Lo Stato italiano riconosce al minore il diritto ad avere una famiglia.
Anzi l’art.1 della legge n.184/1983 riconosce al minore il diritto a “crescere e ad essere educato nell’ambito della propria famiglia”
Tale diritto è riconosciuto sia a livello costituzionale (art. 30 Costituzione) sia a livello internazionale (art. 9 Convenzione internazionale sui diritti della Infanzia), affinché il minore possa ricevere l’educazione, la cura e l’istruzione necessaria.
Esistono tuttavia dei casi in cui la famiglia d’origine vive difficoltà di natura economica, sociale o psicologica tali da compromettere la capacità dei genitori di rispondere alle esigenze dei figli e, di conseguenza, di garantire il benessere psico-fisico dei minori.
Per far fronte a tali situazioni esistono gli istituti dell’adozione e dell’affidamento.
L’adozione viene disposta nei casi di abbandono di minori o quando la capacità genitoriale degli adulti è irreversibilmente compromessa.
Quando, invece, una famiglia si trova temporaneamente nell’impossibilità di mantenere, educare ed istruire il figlio, quest’ultimo può essere collocato in un’altra famiglia, al fine di ricevere le cure di cui ha bisogno, mentre ai genitori vengono forniti percorsi di sostegno e aiuto al fine di (ri) acquisire le proprie competenze genitoriali. In questi casi si parla di affido.
L’art. 4 della legge n.184/1983 prevede che il provvedimento con cui il Tribunale per i Minorenni dispone l’affidamento deve indicarne la motivazione, specificando i tempi e i modi con cui il minore potrà mantenere i contatti con la famiglia d’origine, nonchè la durata dell’affido stesso.
Tale durata deve essere rapportata ai presumibili tempi di recupero della famiglia di origine, ma non può superare i 24 mesi.
Ma cosa succede durante questi 24 mesi?
Sul punto si è pronunciata la Corte di Cassazione, Sez. I civile, con ordinanza del 3 marzo 2025.
Questo il caso sottoposto all’attenzione della Corte di Cassazione: il Tribunale per i minorenni di Milano, dopo circa cinque anni di indagini, ha disposto l’affidamento di una minore all’Ente con collocamento eterofamiliare, prevedendo per la famiglia di origine l’attivazione di interventi di supporto e di sostegno.
In particolare, il Tribunale ha incaricato i Servizi Sociali di: “mantenere monitorate le condizioni di benessere della minore, informando, alla scadenza di 24 mesi dalla notifica del presente decreto, la competente A.G. minorile in relazione all’andamento del progetto di affido, alla necessità di prosecuzione dello stesso o di eventuale modifica”.

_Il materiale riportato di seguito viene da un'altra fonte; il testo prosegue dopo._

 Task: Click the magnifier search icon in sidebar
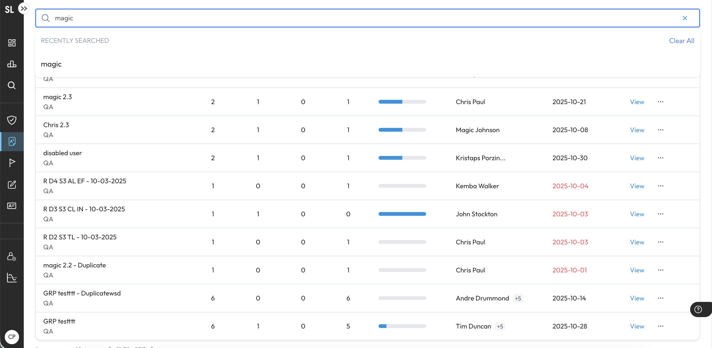[x=12, y=85]
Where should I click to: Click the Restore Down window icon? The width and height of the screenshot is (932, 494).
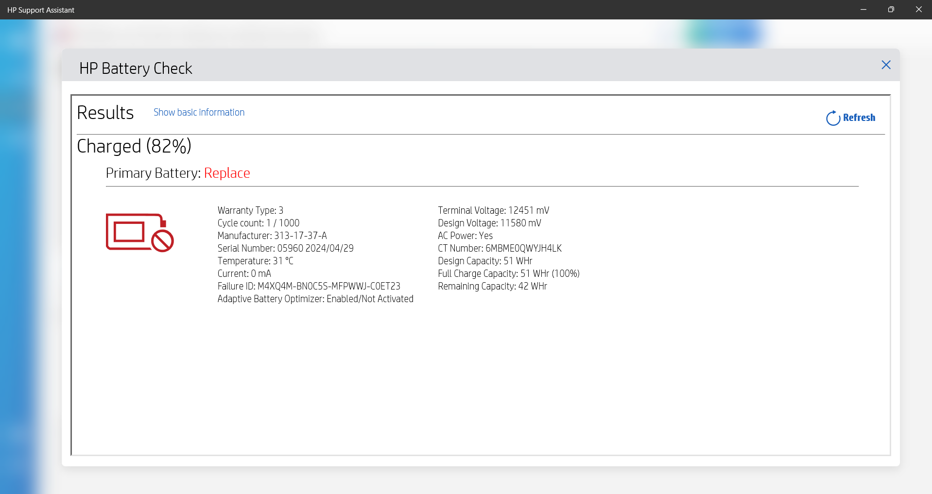tap(891, 9)
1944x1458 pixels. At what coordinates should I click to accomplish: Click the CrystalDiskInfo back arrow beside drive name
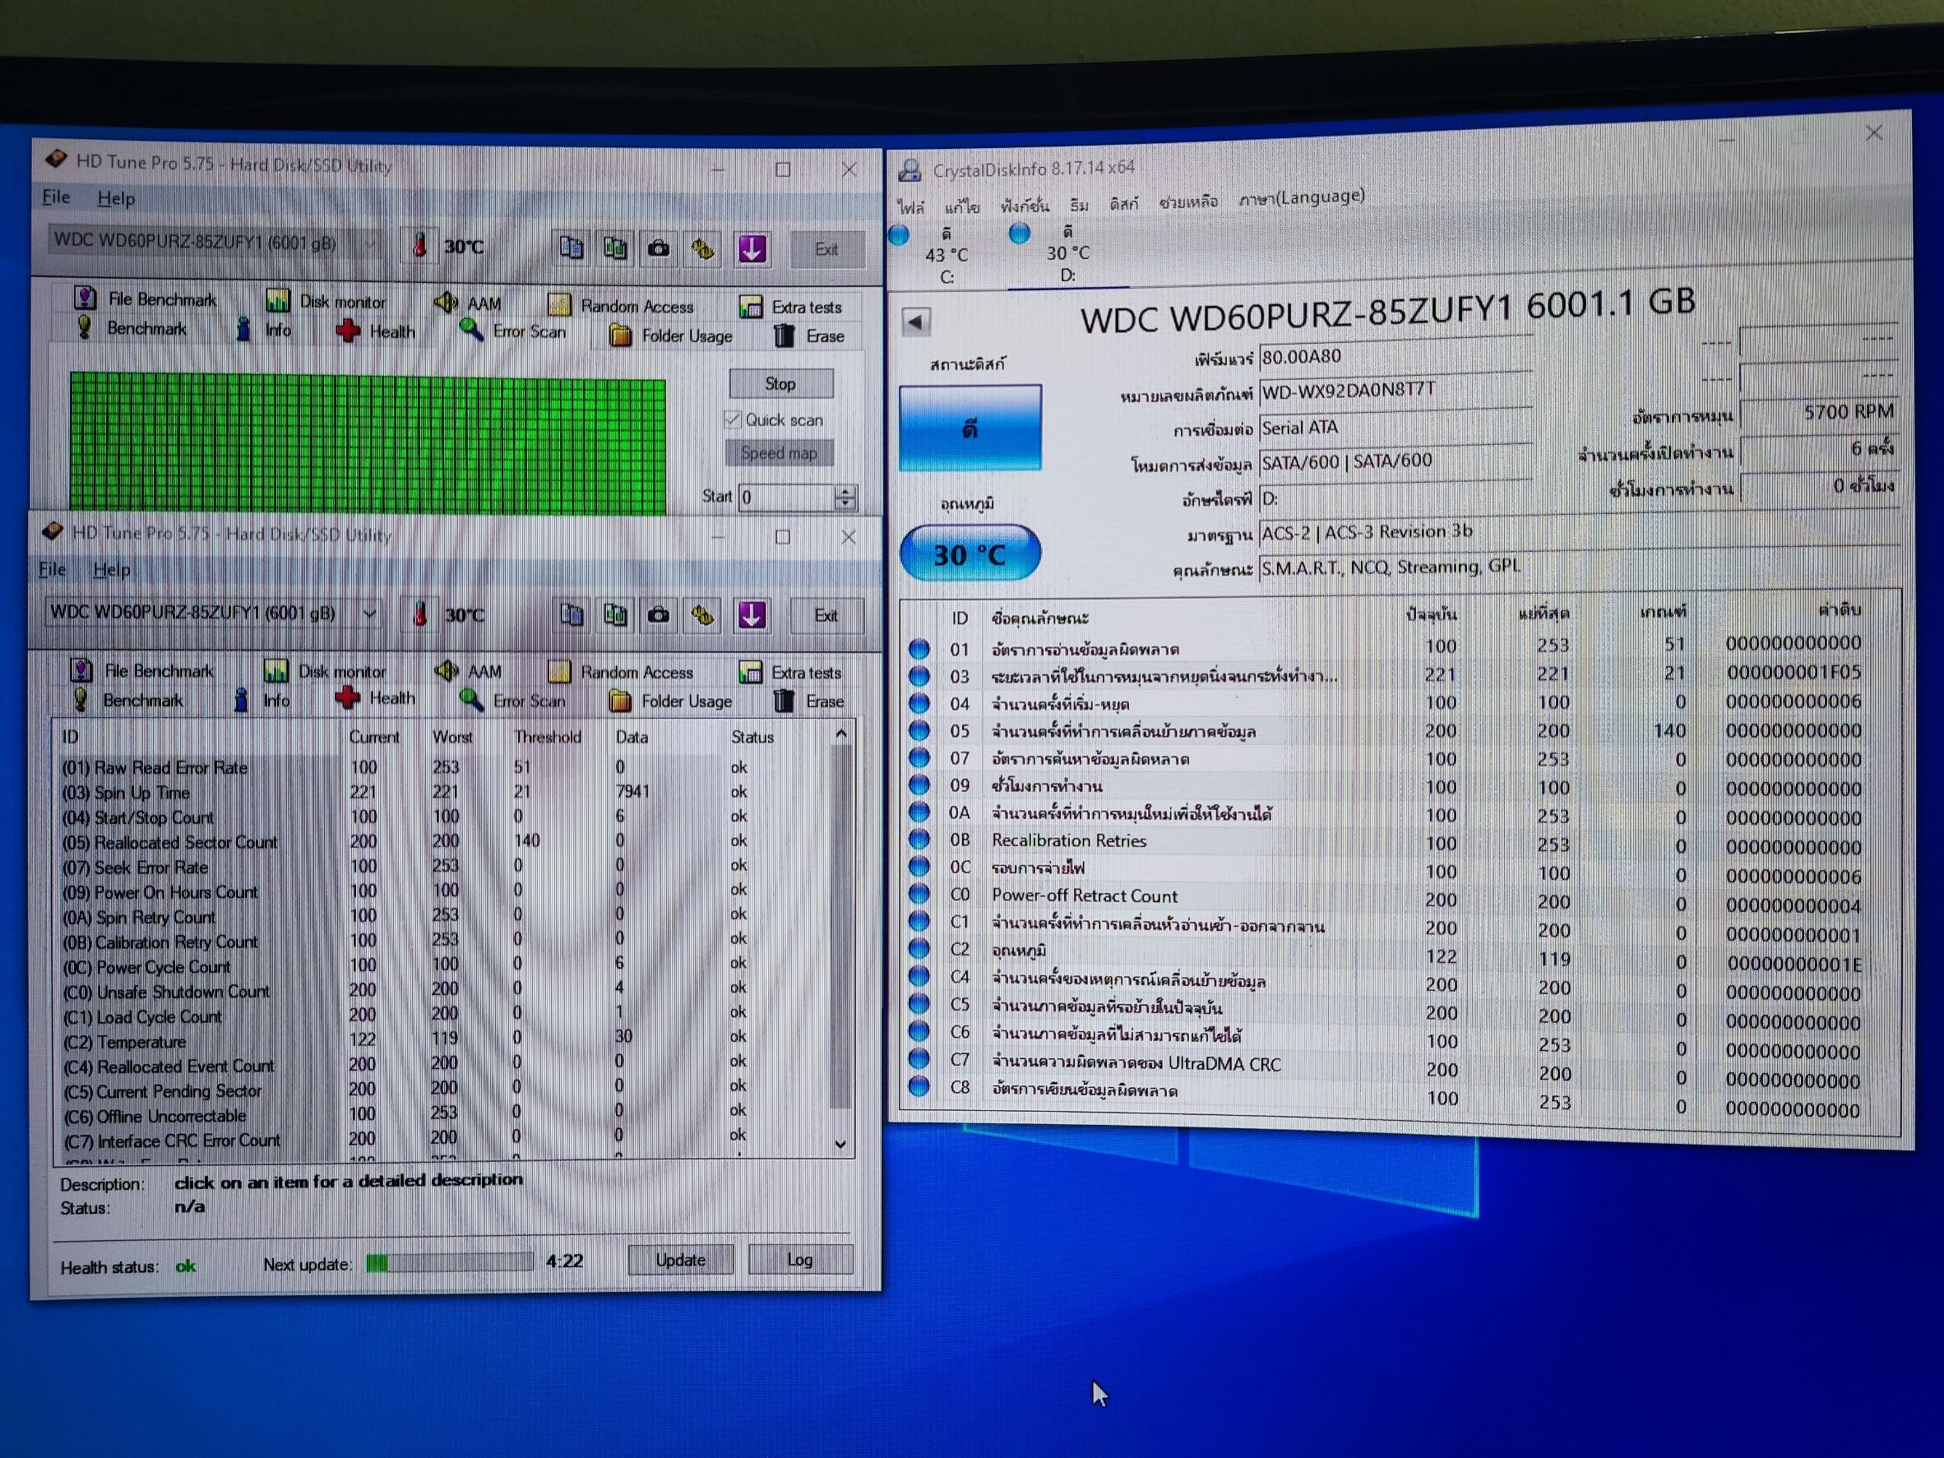[x=916, y=322]
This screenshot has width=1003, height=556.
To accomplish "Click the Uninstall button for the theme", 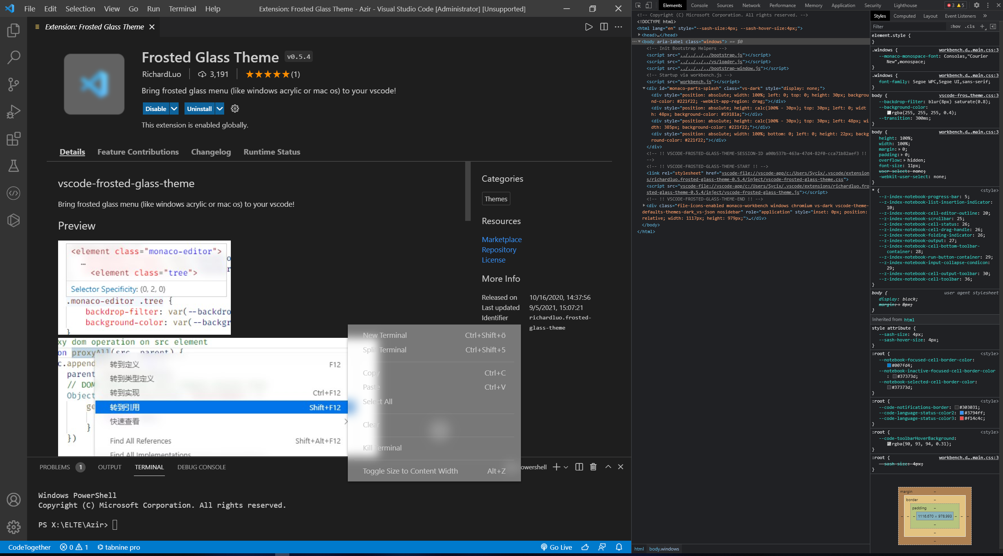I will (x=199, y=109).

Tale decisione è stata confermata dalla Corte D’Appello.
La Corte di Cassazione, tuttavia, ha ritenuto tale provvedimento non adeguato alle finalità dell’affido.
Secondo i giudici di legittimità, invero, “risulta necessario che il progressivo aggiornamento sull’andamento delle molteplici iniziative sia sottoposto all’autorità giudiziaria periodicamente, e non solo alla scadenza della durata dell’affido extra-familiare, al fine di verificare se le soluzioni adottate si siano dimostrate congruenti con l’interesse del minore, se ricorra o meno l’auspicata implementazione delle capacità genitoriali, se sia stato possibile coltivare ed in che misura le relazioni affettive familiari, se sia evincibile la possibilità del rientro della minore in famiglia o, al contrario, se non si sia palesato uno stato di abbandono, oltre che quant’altro utile, di modo da consentire l’adozione con tempestività dei provvedimenti che si possano rendere necessari nel superiore interesse del minore.”
Pertanto, sotto tale specifico profilo, la Corte di Cassazione ha accolto il ricorso presentato dalla nonna della minore, cassando la decisione e rinviando alla Corte d’Appello affinché si pronunci nuovamente tenendo conto dei principi dell’istituto e prevedendo relazioni intertemporali da trasmettere all’Autorità Giudiziaria, nell’interesse della minore.